Do you remember your first writing assignment as a journalist?
I worked for the Leavenworth Echo weekly newspaper my junior and senior years of high school as an independent study and feel so fortunate to this day to have gotten an early start. I tracked down University of Portland basketball player Curt Ranta from our local Cascade High for my first published story.
What was your career path that led you to the Associated Press?
As a college student at Washington State in Pullman, I helped out the AP with quotes and short game stories and then when the Seattle office was expanding its sports coverage in 2000 I left my first job at The Spokesman-Review in Spokane, Washington, to join The AP full-time and was immediately thrust into the exciting coverage of the Seattle Mariners’ 116-game 2001 season and Ichiro Suzuki’s Rookie of the Year and MVP season that year.
What have been some of your most memorable assignments?
I have been blessed to see the world doing this job and to witness history, from Barry Bonds’ home run record to the Golden State Warriors’ five straight NBA Finals berths to five Olympics and two World Cups. At the 2016 Rio Games, sharing the story of an Iranian woman at her first sporting event to see the men’s volleyball team transcended far beyond sports and into human rights issues given women aren’t allowed in stadiums in Iran. I was lucky enough to find her that night in the stands as Iran made its Olympic volleyball debut and she was representing all the women who couldn’t be there.
What are some of the key elements to being a good storyteller?
Thinking beyond the court, field or arena is important. Give your readers a glimpse they can’t get otherwise or won’t see on the TV highlights.
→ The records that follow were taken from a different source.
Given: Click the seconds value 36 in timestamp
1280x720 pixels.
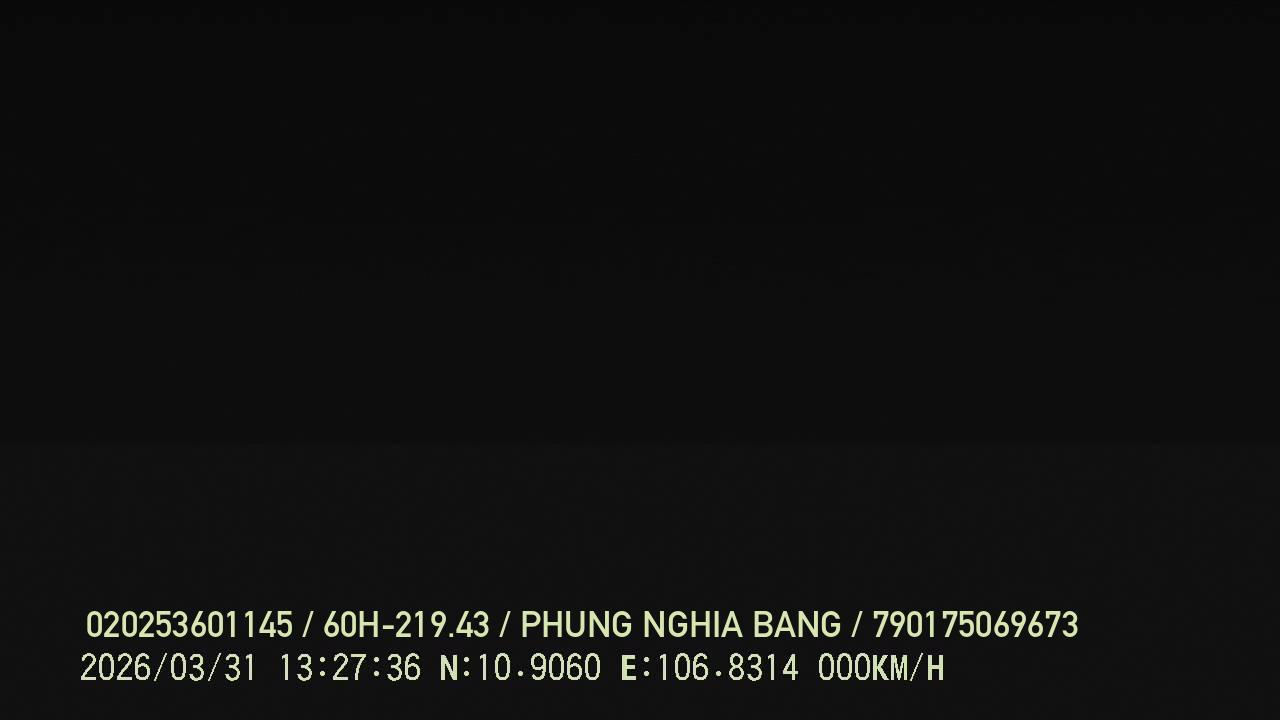Looking at the screenshot, I should point(403,668).
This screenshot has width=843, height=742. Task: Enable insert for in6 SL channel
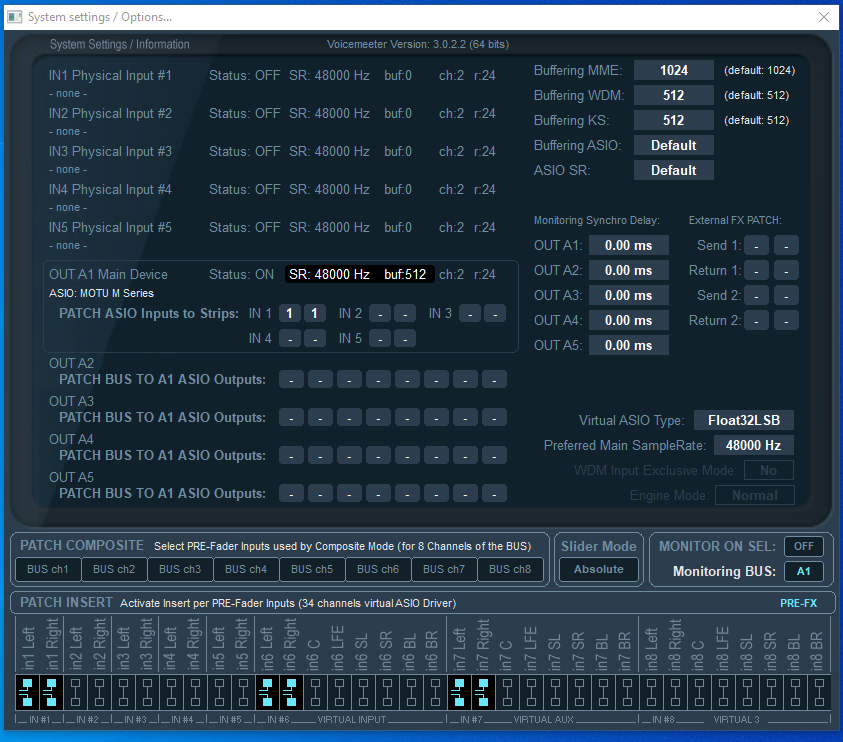(362, 690)
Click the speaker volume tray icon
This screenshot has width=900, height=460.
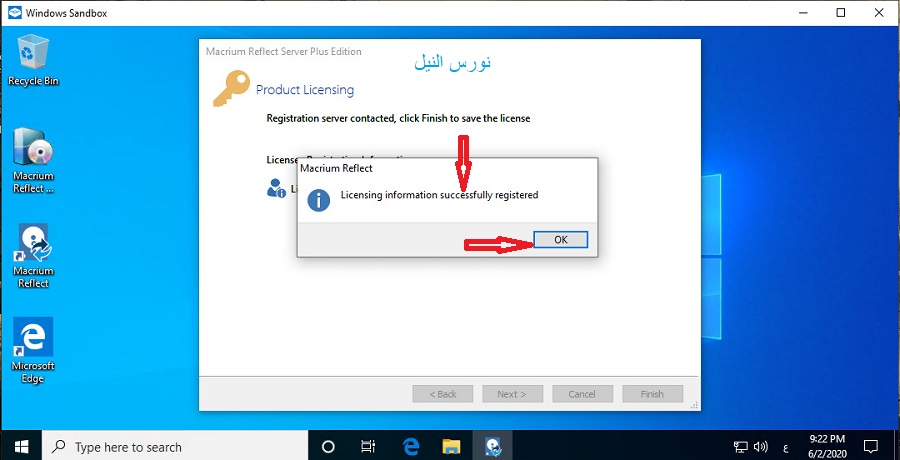(761, 446)
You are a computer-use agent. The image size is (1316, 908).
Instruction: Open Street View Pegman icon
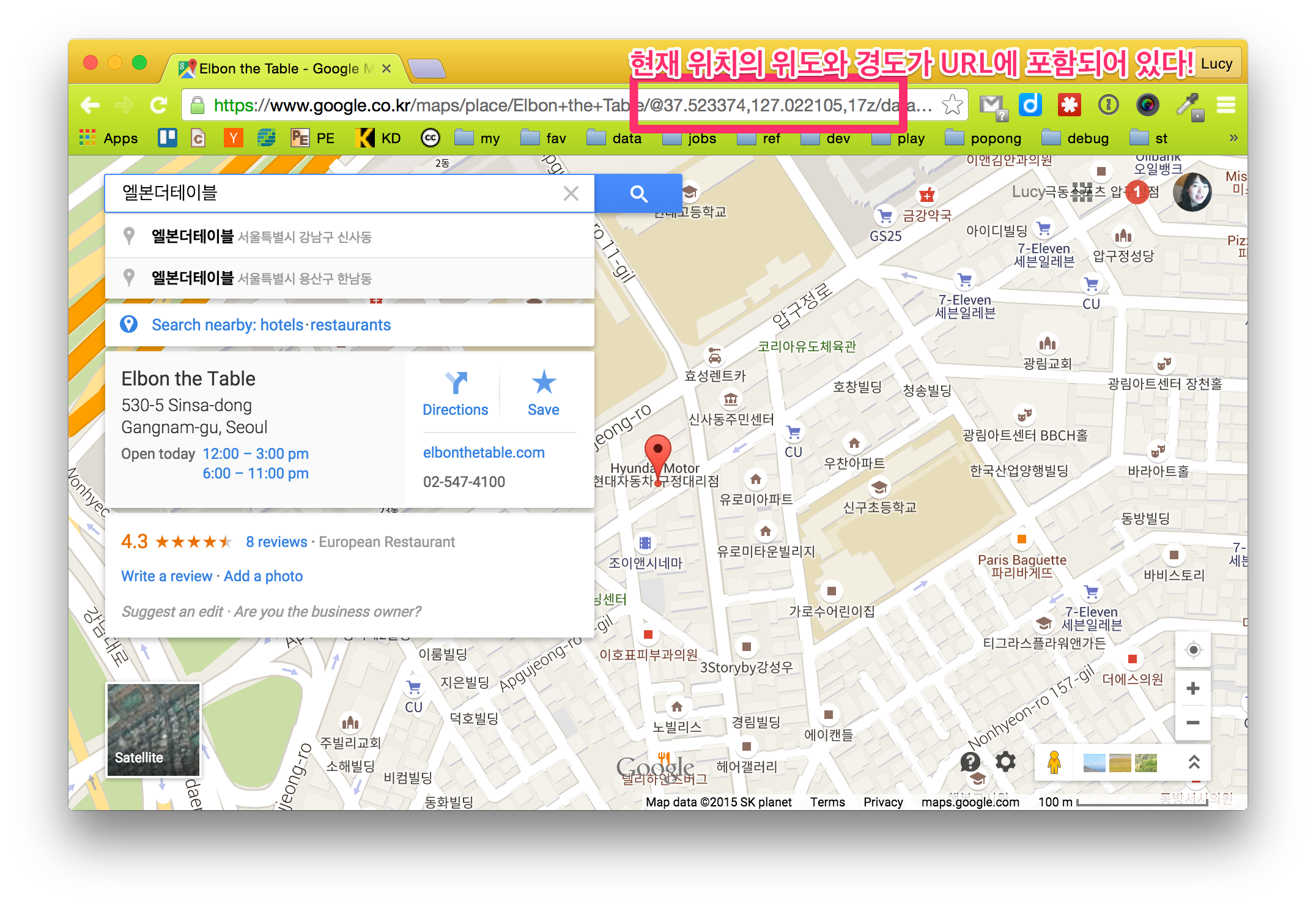pos(1054,762)
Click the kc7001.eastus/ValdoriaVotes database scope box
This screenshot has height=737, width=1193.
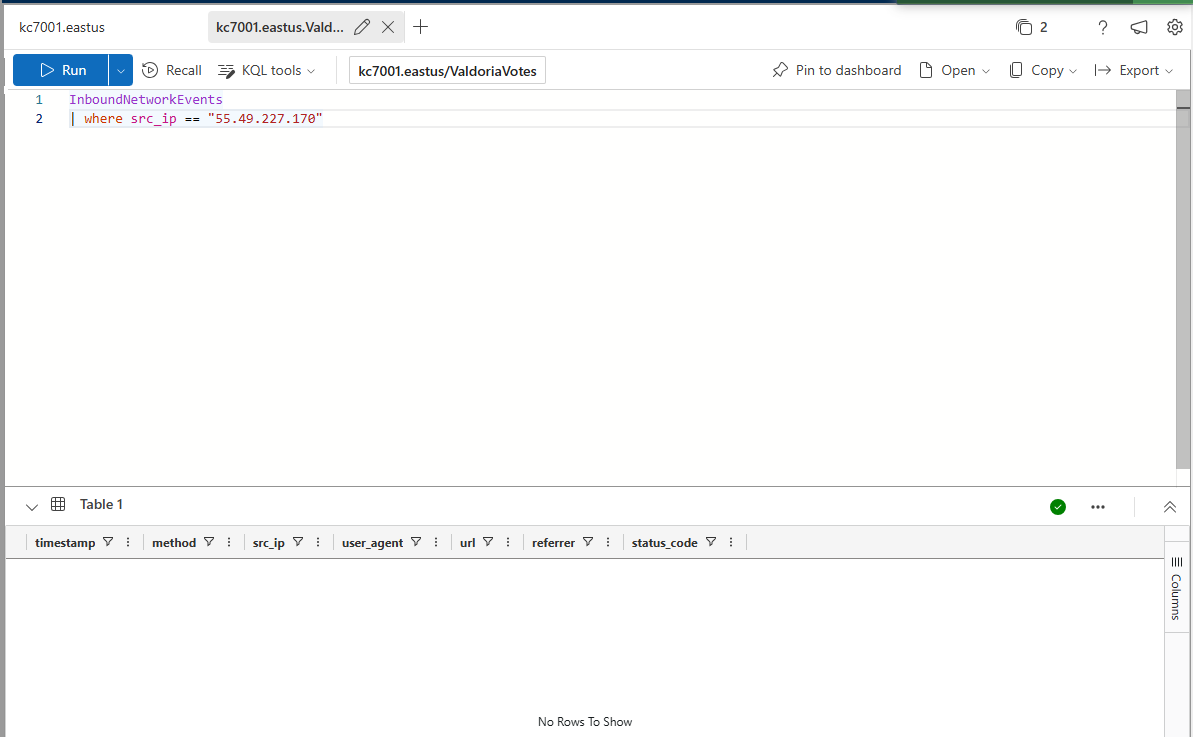pyautogui.click(x=447, y=70)
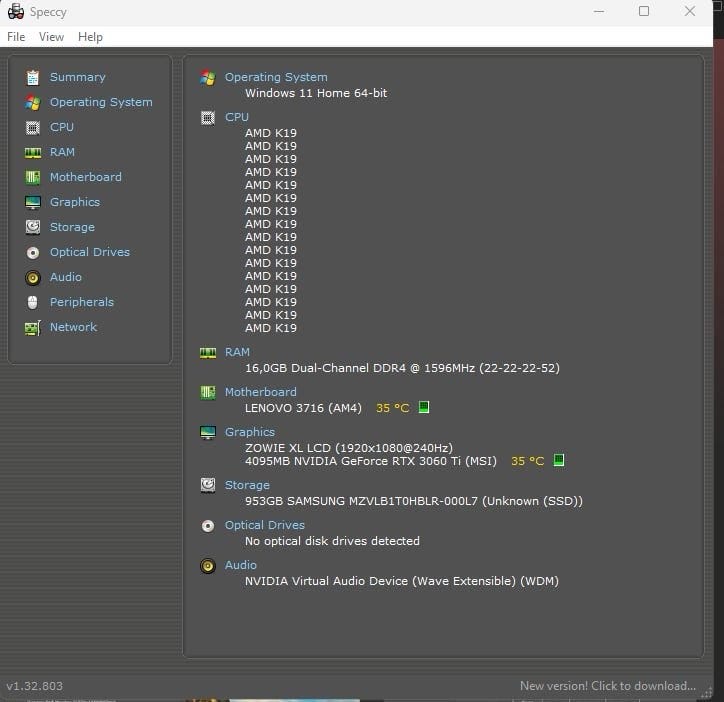Open Audio via speaker icon in sidebar
Viewport: 724px width, 702px height.
[x=33, y=277]
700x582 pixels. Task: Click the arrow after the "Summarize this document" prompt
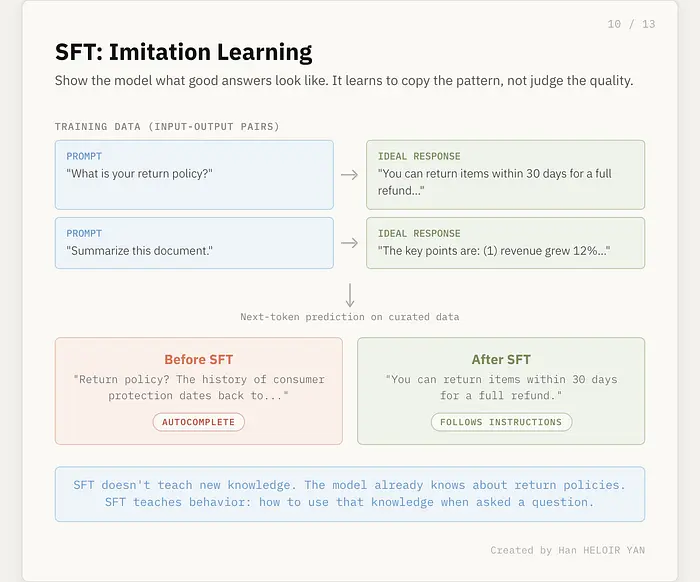pyautogui.click(x=349, y=243)
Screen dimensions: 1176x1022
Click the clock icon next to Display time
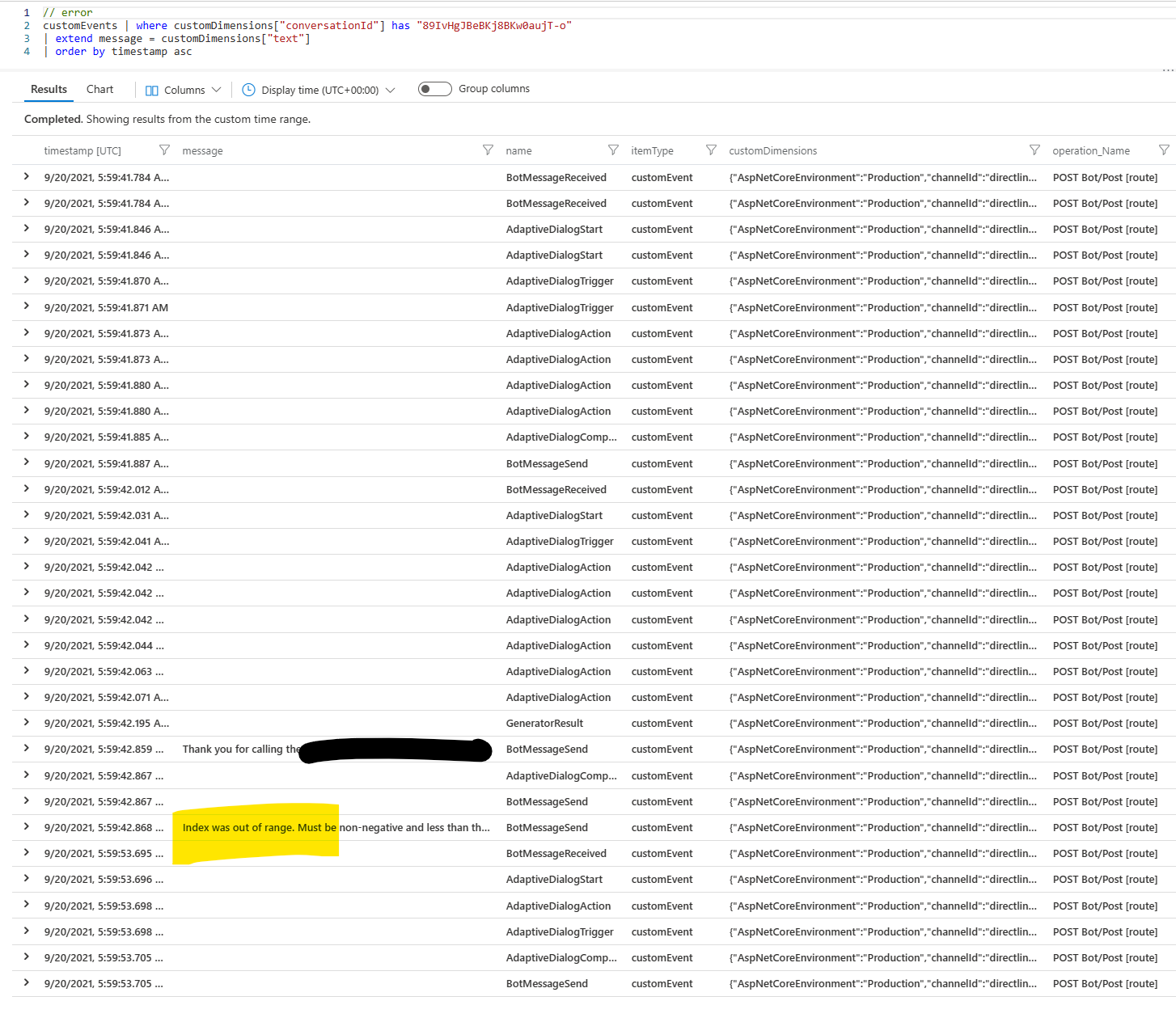pos(248,90)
For example, on Inauguration Day the story of the Warriors’ win against San Antonio was hardly about the game but instead about wearing the “Oakland Forever” jerseys to honor new Vice President Kamala Harris’ proud Oakland roots and presenting her with a jersey.
You interact with a lot of PR people, both on the professional and collegiate levels. What are some of the things you expect and appreciate from a PR specialist?
While this doesn’t happen every month or even year, it is wonderful when a PR person thinks of you specifically for a special story and considers your audience as well and also your rapport with the subject – in this case Stephen Curry, who trusts me. I got to attend the first all-girls camp he hosted in the summer of 2018 and was the lone media member for this one, and it’s still a special story for me to this day. Read the story here.
Warriors media relations chief Raymond Ridder always walks through press row or the media room to check with each writer – local and visiting – at the end of the night. It’s such a nice gesture and effort he makes to go the extra mile.
Any pet peeves?
I don’t mind receiving follow up emails from PR people when pitching me a story idea, but hitting my inbox 3-4 times can be a little much. I work on multiple assignments and I promise I’ll get back to you. Also, calling a press conference on short notice without accounting for the drive time for reporters is near the top of my list. The more advanced noticed that something may be in the works short of an official is always appreciated.
What advice would you give PR pros when pitching a story?
Take the time to do the research of the intended targeted audience and ask, “Why is this story important to the reporter and his/her readers. Associated Press stories are picked up by numerous outlets throughout the country so keep in mind the story idea must have a national interest. Human interest stories will usually catch my eye as long as they have a unique angle. I appreciate some background information, but keep the pitches succinct in the email.
What advice would you give young people interested in pursuing a career in journalism?
Learn another language. Speaking Spanish after pursuing it as a minor and studying for a semester in Guadalajara, Mexico, is one of the best things I ever did for my career and I use it almost every day during baseball season. The players appreciate the effort in their native language even if not perfect by any means. And build relationships based on trust with those you cover.
What are some of your interests outside of work?
I’m an avid swimmer, mostly lap swimming but with so many pools closed due to the pandemic, I really got into open water swimming in the bay. I also love to garden and send handwritten cards, which I think is a nice touch and a lost art.